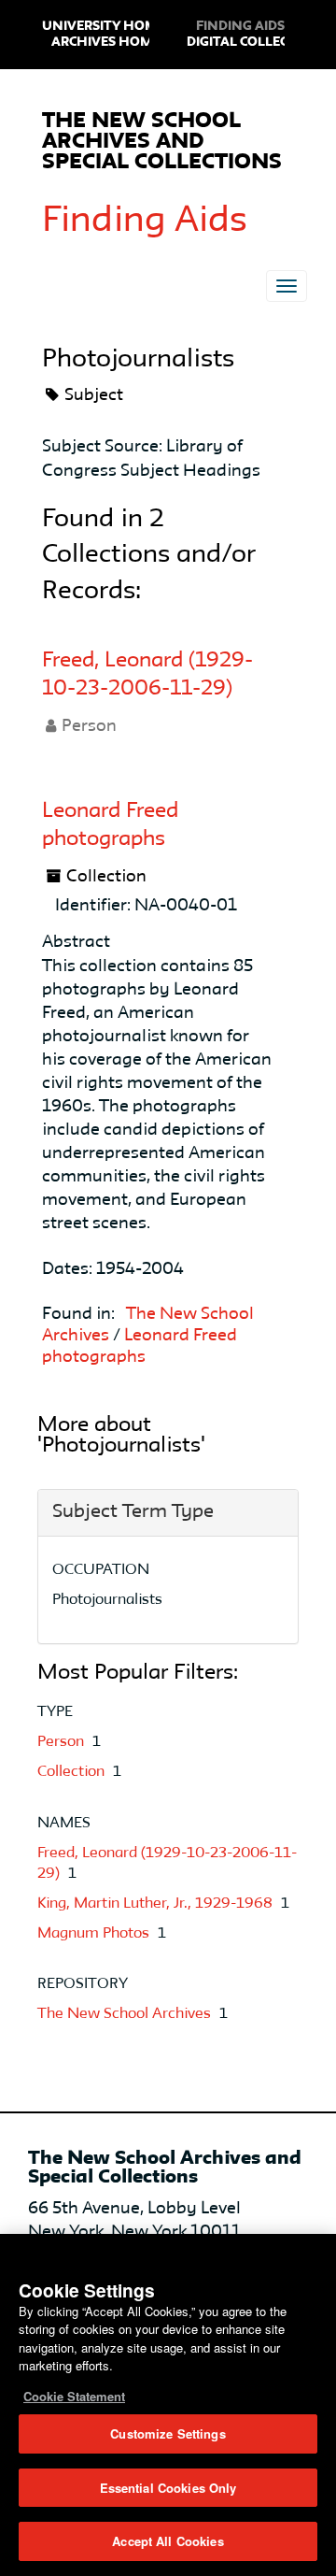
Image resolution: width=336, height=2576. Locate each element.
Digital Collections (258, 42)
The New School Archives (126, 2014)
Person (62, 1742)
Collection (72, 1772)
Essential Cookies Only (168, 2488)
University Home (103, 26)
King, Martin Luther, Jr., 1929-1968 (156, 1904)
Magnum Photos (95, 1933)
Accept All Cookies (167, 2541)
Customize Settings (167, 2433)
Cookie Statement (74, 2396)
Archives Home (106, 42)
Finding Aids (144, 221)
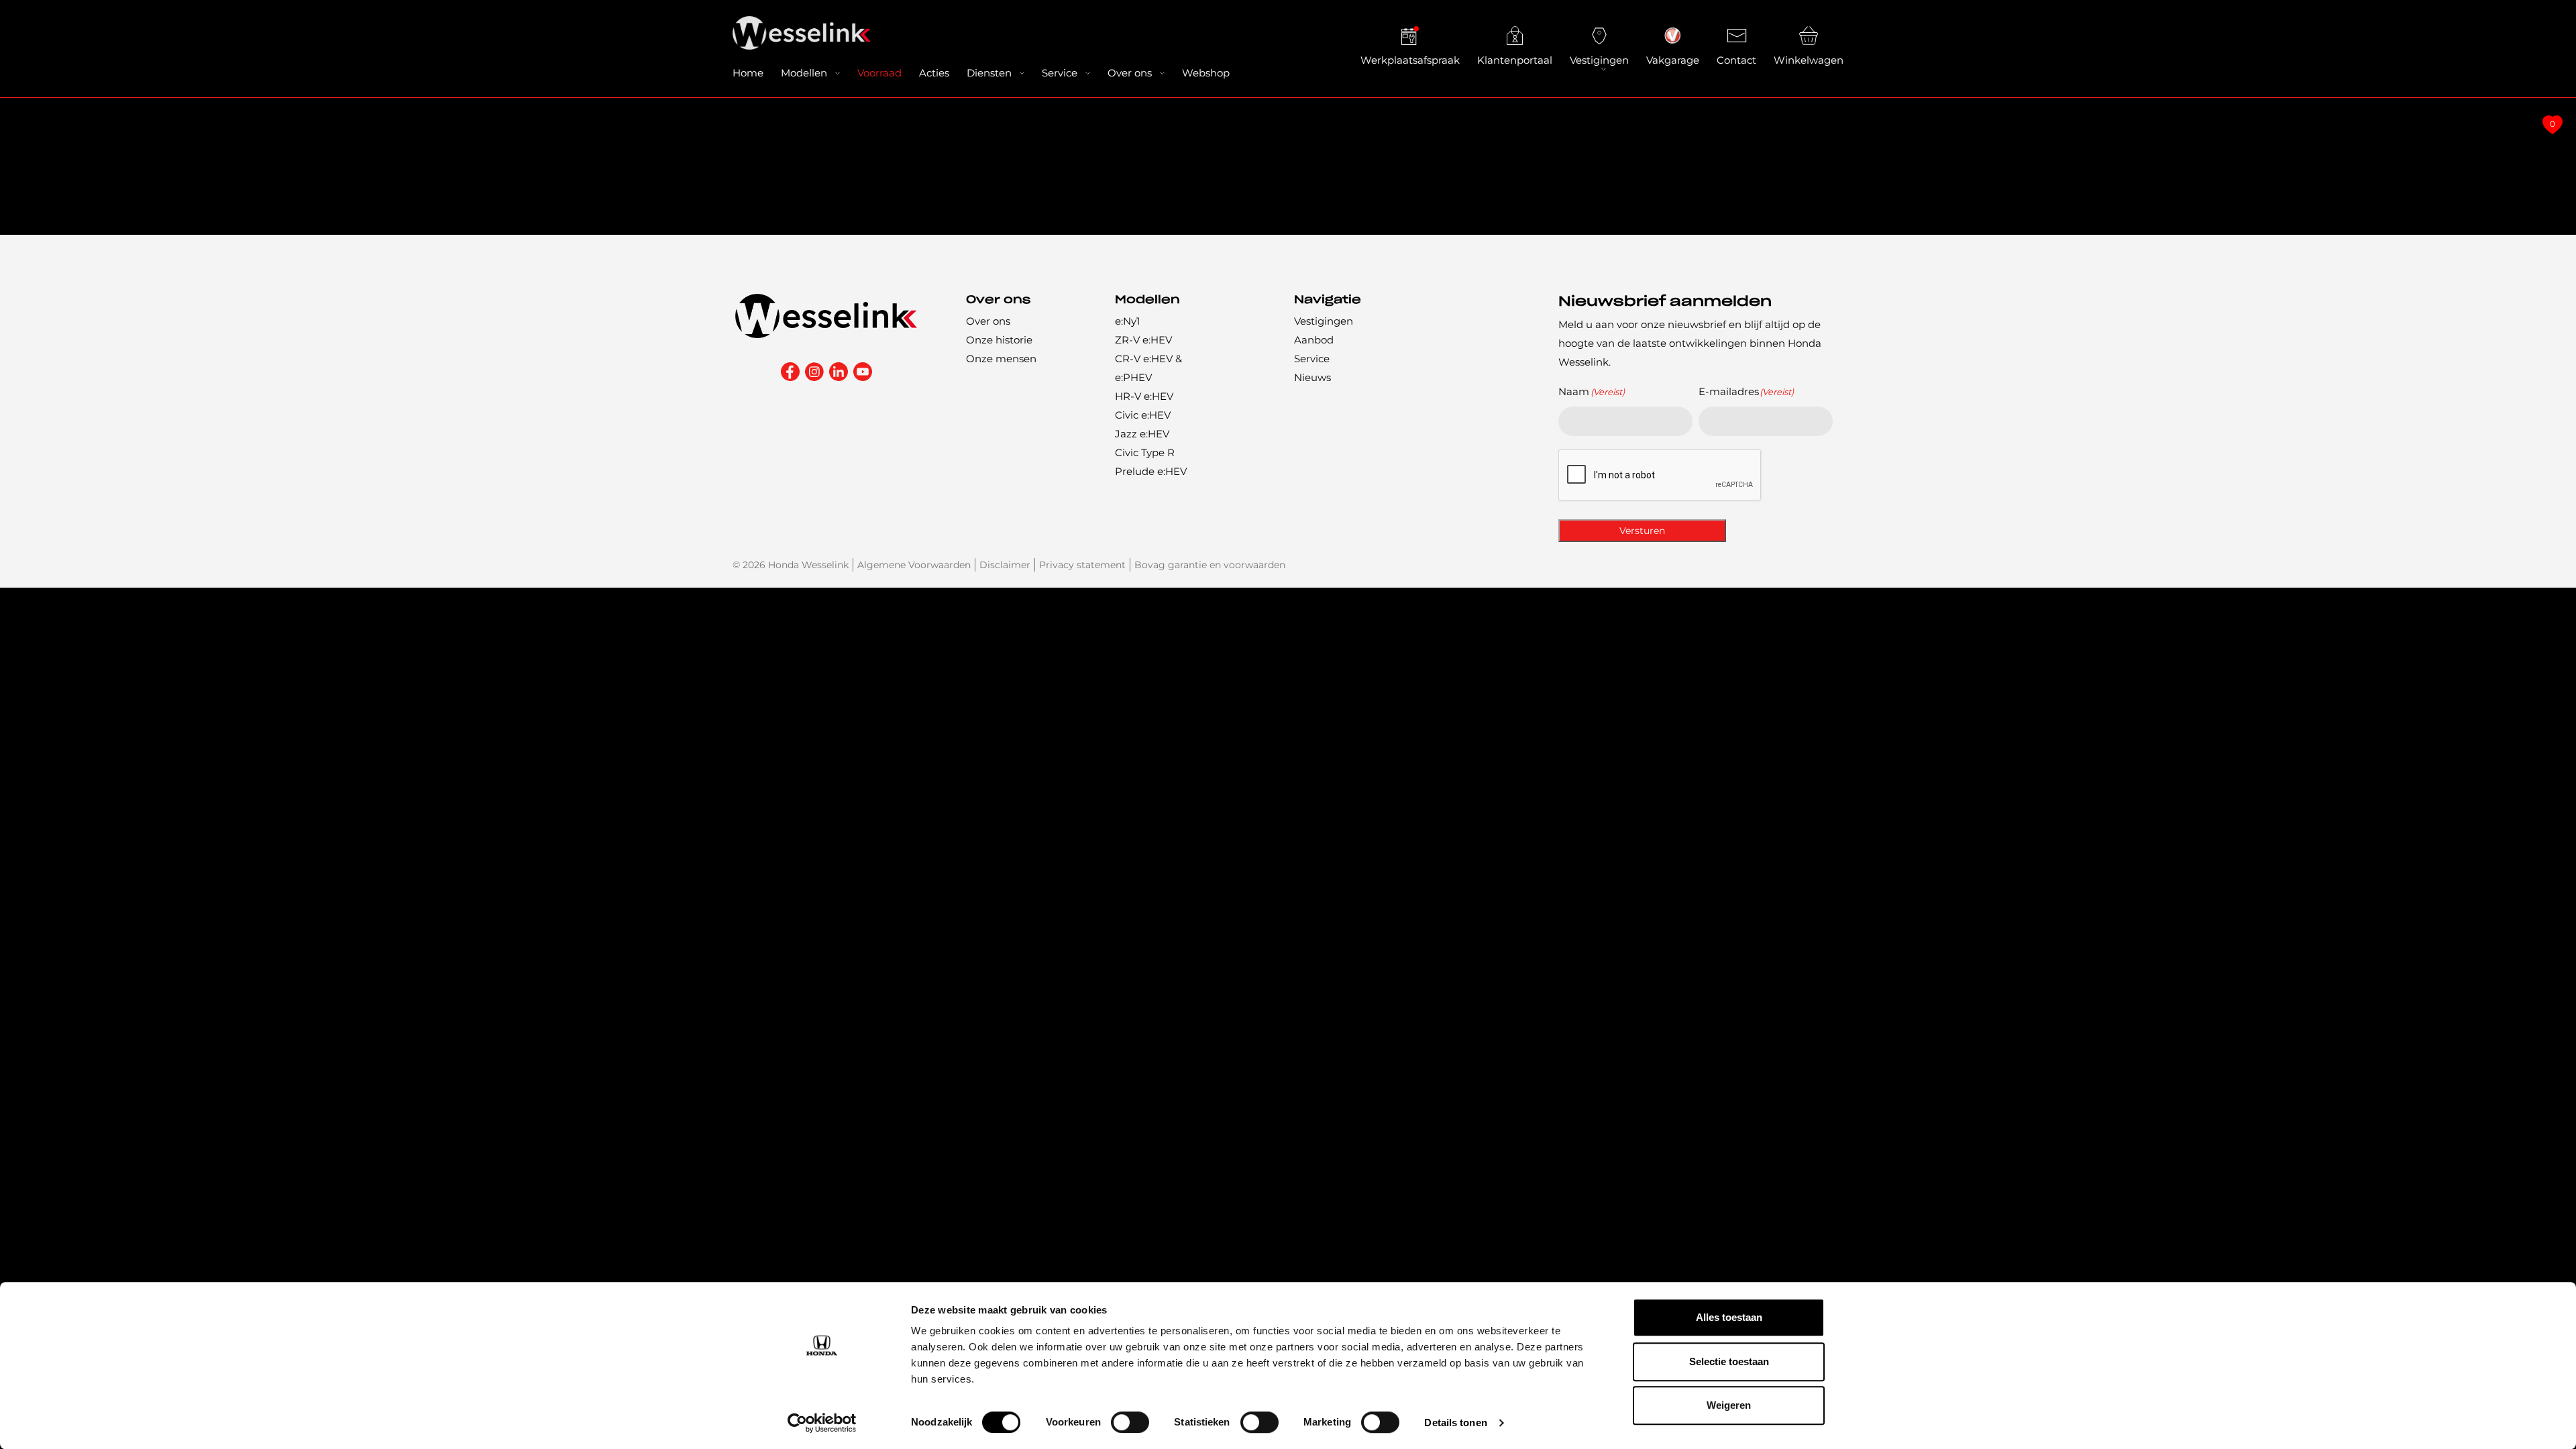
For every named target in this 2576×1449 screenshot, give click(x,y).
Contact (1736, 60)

__YOUR INSTRUCTIONS__: Copy out every line above, word for word, minus images.

__OUTPUT BELOW__:
Image resolution: width=336, height=2576. Locate each element.
Digital Collections (258, 42)
The New School Archives (126, 2014)
Person (62, 1742)
Collection (72, 1772)
Essential Cookies Only (168, 2488)
University Home (103, 26)
King, Martin Luther, Jr., 1929-1968 (156, 1904)
Magnum Photos (95, 1933)
Accept All Cookies (167, 2541)
Customize Settings (167, 2433)
Cookie Statement (74, 2396)
Archives Home (106, 42)
Finding Aids (144, 221)
For every named target in this 2576×1449 screenshot, give click(x,y).
Contact (1736, 60)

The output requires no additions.